Re: Hot (MARC) metadata!

From: Alexander Johannesen <alexander.johannesen_at_nyob> Date: Fri, 10 Aug 2007 10:35:52 +1000 To: NGC4LIB_at_listserv.nd.edu

Hi,

On 8/9/07, Ted P Gemberling <tgemberl_at_uab.edu> wrote:
> I don't think Nathan and I are arguing that people like you should be
> kicked out of libraries.

I'm glad you think so. But I'm also mystified to why you would think
that's how you come across, or that that's what I fear. :) I certainly
hope I'm not coming across as being self-preservative in this ; my job
title and job has got nothing to do with AI. This is strictly me
tinkering in my spare time, and I suspect it will always stay that way
; as soon as I mention ontologies, AI or anything else that isn't what
we're currently doing their eyes glaze over.
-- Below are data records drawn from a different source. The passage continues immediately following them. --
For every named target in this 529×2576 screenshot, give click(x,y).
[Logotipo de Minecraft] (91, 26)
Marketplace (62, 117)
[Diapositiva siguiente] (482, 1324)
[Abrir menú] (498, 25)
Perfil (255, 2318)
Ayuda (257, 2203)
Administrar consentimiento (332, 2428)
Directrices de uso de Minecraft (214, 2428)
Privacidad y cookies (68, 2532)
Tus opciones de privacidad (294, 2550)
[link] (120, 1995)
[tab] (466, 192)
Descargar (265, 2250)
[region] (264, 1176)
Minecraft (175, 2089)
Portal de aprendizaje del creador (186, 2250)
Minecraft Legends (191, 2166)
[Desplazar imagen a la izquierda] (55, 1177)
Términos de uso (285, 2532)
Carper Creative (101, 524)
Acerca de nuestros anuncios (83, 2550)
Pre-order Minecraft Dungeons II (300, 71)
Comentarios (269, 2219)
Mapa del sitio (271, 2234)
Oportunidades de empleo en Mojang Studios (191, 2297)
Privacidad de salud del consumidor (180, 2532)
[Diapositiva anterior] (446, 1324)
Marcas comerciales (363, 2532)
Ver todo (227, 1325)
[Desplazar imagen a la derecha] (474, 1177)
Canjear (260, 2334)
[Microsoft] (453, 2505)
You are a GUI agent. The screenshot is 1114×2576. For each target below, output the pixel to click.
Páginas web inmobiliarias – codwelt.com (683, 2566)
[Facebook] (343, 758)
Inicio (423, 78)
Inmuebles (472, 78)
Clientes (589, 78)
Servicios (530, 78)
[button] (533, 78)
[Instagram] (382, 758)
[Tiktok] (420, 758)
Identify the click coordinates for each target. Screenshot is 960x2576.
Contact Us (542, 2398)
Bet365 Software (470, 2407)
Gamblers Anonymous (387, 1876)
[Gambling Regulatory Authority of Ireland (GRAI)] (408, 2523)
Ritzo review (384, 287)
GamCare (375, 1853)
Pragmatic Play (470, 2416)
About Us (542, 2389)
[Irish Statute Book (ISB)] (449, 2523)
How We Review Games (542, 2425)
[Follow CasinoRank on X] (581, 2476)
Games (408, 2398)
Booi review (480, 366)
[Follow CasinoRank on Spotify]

No, I'm only talking about this because I'm passionately in love with
the library world and I'm trying to save it from its own destruction!
I might be wrong, of course, as so many in the library world are happy
to sit back and relax and not get their knickers in a knot over stuff
that will sort itself out, one way or another. Maybe they're right,
maybe caution and reluctance is a good strategy as the world whirls
past us (not that I'm painting a totally objective painting in this
narrative, but hey ... :), but I'm one of those people who can't sit
still if there's clouds on the horizon and our washing is on the line.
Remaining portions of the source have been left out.